The soundtrack to The Blood on Satan’s Claw was composed by French-born Australian Marc Wilkinson, already having made a name for himself a couple of years earlier with his score to Lindsay Anderson’s If… On the surface, his score for ‘Claw’ is exactly as you’d expect [though much lovelier] – gentle drifts of woozy woodwind and the early electronic instrument, the ondes martenot. However, the sound of ‘Claw’ features something far more sinister, something that elevates it, perhaps, to being the most horrible of all horror soundtracks.
Since the earliest of times, music has moved humankind and featured heavily in all aspects of divinity and worship. By the 11th Century, great importance was placed upon sacred music and the meanings of melodies and methods of creating it. Following along this train of thought, there was also that which was forbidden; primary amongst these was the ‘tritone’ – a musical interval which spans three whole tones – perhaps what we would write today as C and F# or as augmented fourths or diminished fifths.
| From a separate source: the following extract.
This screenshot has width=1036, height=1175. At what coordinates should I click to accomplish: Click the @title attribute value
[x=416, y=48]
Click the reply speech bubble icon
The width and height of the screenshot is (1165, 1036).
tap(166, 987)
The sound is one of dissonance – not unpleasurably, as it may suggest but neck-twistingly alluring and intriguing. Indeed, the theory behind the banning of such a creation by the Church was that it may take the singers, players or listeners of such a sound closer than Man may ever be to God…or otherwise. It was called ‘Diabolus in Musica’; ‘the Devil’s music’ or ‘the Devil’s chord’.
Though shunned and reviled in the Middle Ages – the earliest references go back to the 9th Century – there was enough fear and suspicion around it that torture would be employed against practitioners in some instances, even by the 18th Century it was being used with dubious dedication – baroque composer and violinist Giuseppe Tartini’s most famous work, the notoriously difficult to play ‘Devil’s Trill Sonata’ was explained by the composer as having being taught to him by Satan himself. Tartini’s rumoured six-fingered hand was a possible explanation as to his proficiency in playing it; the tritone made a big return in the 19th Century, used almost exclusively to create a feeling of foreboding and overriding evil; Richard Wagner and Camille Saint-Saens were fond of utilising it. Though now not banned in any sense, the effect it had was still to unsettle any audience.
Wilkinson’s use in his score was to use a descending chromatic scale as the main theme – this was nothing new, as previously seen, a descending scale had been used since the earliest horror scores to signify a descent into musical and visual Hell. Wilkinson’s trick was to omit the perfect fifth, the one-note needed to create stability to the scale; in turn, this highlighted the diminished fifth – it sounds wrong as if you’ve missed a step whilst walking down the stairs or your finger has hit the wrong key at the end of typing a word. There’s something incomplete about it, something fundamentally at odds with what we have been attuned to accept…and yet, it’s perfect.
The Devil’s Interval is used in popular culture regularly now; everything from The Simpsons’ theme tune to Black Sabbath’s self-titled song employs it but ‘Claw’ stands as one of the most poignant. A perfect marriage of the conventional and the dysfunctional, there could scarcely be a better backing to any film, Linda Hayden’s lascivious minx versus Patrick Wymark’s puritan fear, all wrapped up in a curious, entrancing yet truly damned score. Bravo, Satan.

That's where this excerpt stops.